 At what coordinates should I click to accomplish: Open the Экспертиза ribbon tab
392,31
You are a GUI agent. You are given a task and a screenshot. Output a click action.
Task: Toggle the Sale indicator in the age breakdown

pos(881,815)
******************************
* **Exercise requirements**: Output the entries above exactly, please, with nothing dropped.

* **Response for this exercise**:
 At what coordinates should I click to accomplish: Open the Экспертиза ribbon tab
392,31
You are a GUI agent. You are given a task and a screenshot. Output a click action.
Task: Toggle the Sale indicator in the age breakdown

pos(881,815)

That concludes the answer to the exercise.